▸ **EXERCISE AIM**
Could you copy every entry exactly, with nothing changed?

=== INPUT FOR THIS TASK ===

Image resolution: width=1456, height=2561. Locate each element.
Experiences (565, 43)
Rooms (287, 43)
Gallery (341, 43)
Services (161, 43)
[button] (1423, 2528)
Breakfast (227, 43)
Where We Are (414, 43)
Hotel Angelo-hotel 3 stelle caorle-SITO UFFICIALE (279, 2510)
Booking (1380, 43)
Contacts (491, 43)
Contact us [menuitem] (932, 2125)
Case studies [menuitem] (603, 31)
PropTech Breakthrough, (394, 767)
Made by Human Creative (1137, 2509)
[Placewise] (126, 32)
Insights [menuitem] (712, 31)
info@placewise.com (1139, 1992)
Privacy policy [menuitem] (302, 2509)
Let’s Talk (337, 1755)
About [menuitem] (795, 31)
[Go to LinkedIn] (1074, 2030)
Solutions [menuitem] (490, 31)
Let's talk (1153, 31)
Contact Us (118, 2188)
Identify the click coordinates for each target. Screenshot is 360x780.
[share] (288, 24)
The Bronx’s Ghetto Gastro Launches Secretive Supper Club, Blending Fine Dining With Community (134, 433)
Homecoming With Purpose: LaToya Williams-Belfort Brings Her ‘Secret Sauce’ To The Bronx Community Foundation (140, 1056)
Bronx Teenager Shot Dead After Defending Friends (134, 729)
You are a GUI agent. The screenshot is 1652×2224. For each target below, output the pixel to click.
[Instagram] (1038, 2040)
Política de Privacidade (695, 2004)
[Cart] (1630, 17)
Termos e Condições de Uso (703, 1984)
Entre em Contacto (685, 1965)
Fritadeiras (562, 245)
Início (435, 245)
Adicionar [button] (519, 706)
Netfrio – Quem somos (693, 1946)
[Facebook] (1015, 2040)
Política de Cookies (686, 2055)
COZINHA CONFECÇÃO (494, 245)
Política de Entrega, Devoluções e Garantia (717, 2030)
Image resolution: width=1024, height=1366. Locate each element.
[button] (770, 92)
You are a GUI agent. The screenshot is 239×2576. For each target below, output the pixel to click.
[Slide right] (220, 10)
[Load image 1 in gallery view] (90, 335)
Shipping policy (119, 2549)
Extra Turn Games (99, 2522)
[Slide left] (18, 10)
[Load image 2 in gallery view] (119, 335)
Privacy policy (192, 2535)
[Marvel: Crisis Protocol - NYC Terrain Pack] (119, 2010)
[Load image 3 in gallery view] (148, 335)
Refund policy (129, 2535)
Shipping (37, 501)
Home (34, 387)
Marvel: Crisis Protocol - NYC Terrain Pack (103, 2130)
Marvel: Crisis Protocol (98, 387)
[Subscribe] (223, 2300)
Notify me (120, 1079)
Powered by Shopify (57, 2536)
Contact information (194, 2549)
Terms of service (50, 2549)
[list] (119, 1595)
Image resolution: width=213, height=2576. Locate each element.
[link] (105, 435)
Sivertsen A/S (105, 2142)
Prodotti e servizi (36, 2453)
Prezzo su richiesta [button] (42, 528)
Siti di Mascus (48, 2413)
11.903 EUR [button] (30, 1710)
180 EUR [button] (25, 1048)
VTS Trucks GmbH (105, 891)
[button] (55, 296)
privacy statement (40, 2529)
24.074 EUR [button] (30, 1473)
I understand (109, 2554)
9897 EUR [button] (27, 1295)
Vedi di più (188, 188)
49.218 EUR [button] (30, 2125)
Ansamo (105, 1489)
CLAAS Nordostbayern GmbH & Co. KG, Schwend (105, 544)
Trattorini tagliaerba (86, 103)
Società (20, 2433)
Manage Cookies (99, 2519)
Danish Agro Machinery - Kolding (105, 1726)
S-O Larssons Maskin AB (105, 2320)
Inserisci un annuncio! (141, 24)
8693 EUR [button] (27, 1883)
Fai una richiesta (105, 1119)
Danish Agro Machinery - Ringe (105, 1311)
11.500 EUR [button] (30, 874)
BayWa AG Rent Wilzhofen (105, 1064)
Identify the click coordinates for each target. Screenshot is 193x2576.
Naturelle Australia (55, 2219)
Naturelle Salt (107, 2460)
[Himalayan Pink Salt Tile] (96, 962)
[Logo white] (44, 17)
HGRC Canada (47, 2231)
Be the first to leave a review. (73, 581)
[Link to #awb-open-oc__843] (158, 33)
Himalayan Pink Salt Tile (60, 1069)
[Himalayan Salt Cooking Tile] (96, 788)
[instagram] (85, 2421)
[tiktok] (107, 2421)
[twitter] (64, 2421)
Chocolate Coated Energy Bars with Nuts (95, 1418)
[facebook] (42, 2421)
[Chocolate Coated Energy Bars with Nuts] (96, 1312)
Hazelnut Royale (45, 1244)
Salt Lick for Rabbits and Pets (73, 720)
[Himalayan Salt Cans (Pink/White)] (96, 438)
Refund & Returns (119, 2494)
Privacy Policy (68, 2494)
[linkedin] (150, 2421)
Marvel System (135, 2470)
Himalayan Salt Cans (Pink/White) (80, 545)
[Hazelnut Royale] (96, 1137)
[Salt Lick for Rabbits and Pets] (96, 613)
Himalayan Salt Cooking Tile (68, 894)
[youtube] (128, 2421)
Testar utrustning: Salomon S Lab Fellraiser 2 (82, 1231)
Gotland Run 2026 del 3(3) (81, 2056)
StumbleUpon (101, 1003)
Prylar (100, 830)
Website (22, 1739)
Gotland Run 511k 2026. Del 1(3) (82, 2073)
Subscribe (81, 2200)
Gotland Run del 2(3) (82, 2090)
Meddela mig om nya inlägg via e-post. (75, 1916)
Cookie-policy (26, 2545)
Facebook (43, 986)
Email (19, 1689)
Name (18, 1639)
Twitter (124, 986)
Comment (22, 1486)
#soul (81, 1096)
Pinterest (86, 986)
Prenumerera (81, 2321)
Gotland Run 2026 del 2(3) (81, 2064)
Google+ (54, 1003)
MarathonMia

===

▸ **SOLUTION FOR THIS EXERCISE**
Image resolution: width=1456, height=2561. Locate each element.
Experiences (565, 43)
Rooms (287, 43)
Gallery (341, 43)
Services (161, 43)
[button] (1423, 2528)
Breakfast (227, 43)
Where We Are (414, 43)
Hotel Angelo-hotel 3 stelle caorle-SITO UFFICIALE (279, 2510)
Booking (1380, 43)
Contacts (491, 43)
Contact us [menuitem] (932, 2125)
Case studies [menuitem] (603, 31)
PropTech Breakthrough, (394, 767)
Made by Human Creative (1137, 2509)
[Placewise] (126, 32)
Insights [menuitem] (712, 31)
info@placewise.com (1139, 1992)
Privacy policy [menuitem] (302, 2509)
Let’s Talk (337, 1755)
About [menuitem] (795, 31)
[Go to LinkedIn] (1074, 2030)
Solutions [menuitem] (490, 31)
Let's talk (1153, 31)
Contact Us (118, 2188)
Identify the click coordinates for each target. Screenshot is 360x780.
[share] (288, 24)
The Bronx’s Ghetto Gastro Launches Secretive Supper Club, Blending Fine Dining With Community (134, 433)
Homecoming With Purpose: LaToya Williams-Belfort Brings Her ‘Secret Sauce’ To The Bronx Community Foundation (140, 1056)
Bronx Teenager Shot Dead After Defending Friends (134, 729)
You are a GUI agent. The screenshot is 1652×2224. For each target below, output the pixel to click.
[Instagram] (1038, 2040)
Política de Privacidade (695, 2004)
[Cart] (1630, 17)
Termos e Condições de Uso (703, 1984)
Entre em Contacto (685, 1965)
Fritadeiras (562, 245)
Início (435, 245)
Adicionar [button] (519, 706)
Netfrio – Quem somos (693, 1946)
[Facebook] (1015, 2040)
Política de Cookies (686, 2055)
COZINHA CONFECÇÃO (494, 245)
Política de Entrega, Devoluções e Garantia (717, 2030)
Image resolution: width=1024, height=1366. Locate each element.
[button] (770, 92)
You are a GUI agent. The screenshot is 239×2576. For each target below, output the pixel to click.
[Slide right] (220, 10)
[Load image 1 in gallery view] (90, 335)
Shipping policy (119, 2549)
Extra Turn Games (99, 2522)
[Slide left] (18, 10)
[Load image 2 in gallery view] (119, 335)
Privacy policy (192, 2535)
[Marvel: Crisis Protocol - NYC Terrain Pack] (119, 2010)
[Load image 3 in gallery view] (148, 335)
Refund policy (129, 2535)
Shipping (37, 501)
Home (34, 387)
Marvel: Crisis Protocol - NYC Terrain Pack (103, 2130)
Marvel: Crisis Protocol (98, 387)
[Subscribe] (223, 2300)
Notify me (120, 1079)
Powered by Shopify (57, 2536)
Contact information (194, 2549)
Terms of service (50, 2549)
[list] (119, 1595)
Image resolution: width=213, height=2576. Locate each element.
[link] (105, 435)
Sivertsen A/S (105, 2142)
Prodotti e servizi (36, 2453)
Prezzo su richiesta [button] (42, 528)
Siti di Mascus (48, 2413)
11.903 EUR [button] (30, 1710)
180 EUR [button] (25, 1048)
VTS Trucks GmbH (105, 891)
[button] (55, 296)
privacy statement (40, 2529)
24.074 EUR [button] (30, 1473)
I understand (109, 2554)
9897 EUR [button] (27, 1295)
Vedi di più (188, 188)
49.218 EUR [button] (30, 2125)
Ansamo (105, 1489)
CLAAS Nordostbayern GmbH & Co. KG, Schwend (105, 544)
Trattorini tagliaerba (86, 103)
Società (20, 2433)
Manage Cookies (99, 2519)
Danish Agro Machinery - Kolding (105, 1726)
S-O Larssons Maskin AB (105, 2320)
Inserisci un annuncio! (141, 24)
8693 EUR [button] (27, 1883)
Fai una richiesta (105, 1119)
Danish Agro Machinery - Ringe (105, 1311)
11.500 EUR [button] (30, 874)
BayWa AG Rent Wilzhofen (105, 1064)
Identify the click coordinates for each target. Screenshot is 193x2576.
Naturelle Australia (55, 2219)
Naturelle Salt (107, 2460)
[Himalayan Pink Salt Tile] (96, 962)
[Logo white] (44, 17)
HGRC Canada (47, 2231)
Be the first to leave a review. (73, 581)
[Link to #awb-open-oc__843] (158, 33)
Himalayan Pink Salt Tile (60, 1069)
[Himalayan Salt Cooking Tile] (96, 788)
[instagram] (85, 2421)
[tiktok] (107, 2421)
[twitter] (64, 2421)
Chocolate Coated Energy Bars with Nuts (95, 1418)
[facebook] (42, 2421)
[Chocolate Coated Energy Bars with Nuts] (96, 1312)
Hazelnut Royale (45, 1244)
Salt Lick for Rabbits and Pets (73, 720)
[Himalayan Salt Cans (Pink/White)] (96, 438)
Refund & Returns (119, 2494)
Privacy Policy (68, 2494)
[linkedin] (150, 2421)
Marvel System (135, 2470)
Himalayan Salt Cans (Pink/White) (80, 545)
[Hazelnut Royale] (96, 1137)
[Salt Lick for Rabbits and Pets] (96, 613)
Himalayan Salt Cooking Tile (68, 894)
[youtube] (128, 2421)
Testar utrustning: Salomon S Lab Fellraiser 2 (82, 1231)
Gotland Run 2026 del 3(3) (81, 2056)
StumbleUpon (101, 1003)
Prylar (100, 830)
Website (22, 1739)
Gotland Run 511k 2026. Del 1(3) (82, 2073)
Subscribe (81, 2200)
Gotland Run del 2(3) (82, 2090)
Meddela mig om nya inlägg via e-post. (75, 1916)
Cookie-policy (26, 2545)
Facebook (43, 986)
Email (19, 1689)
Name (18, 1639)
Twitter (124, 986)
Comment (22, 1486)
#soul (81, 1096)
Pinterest (86, 986)
Prenumerera (81, 2321)
Gotland Run 2026 del 2(3) (81, 2064)
Google+ (54, 1003)
MarathonMia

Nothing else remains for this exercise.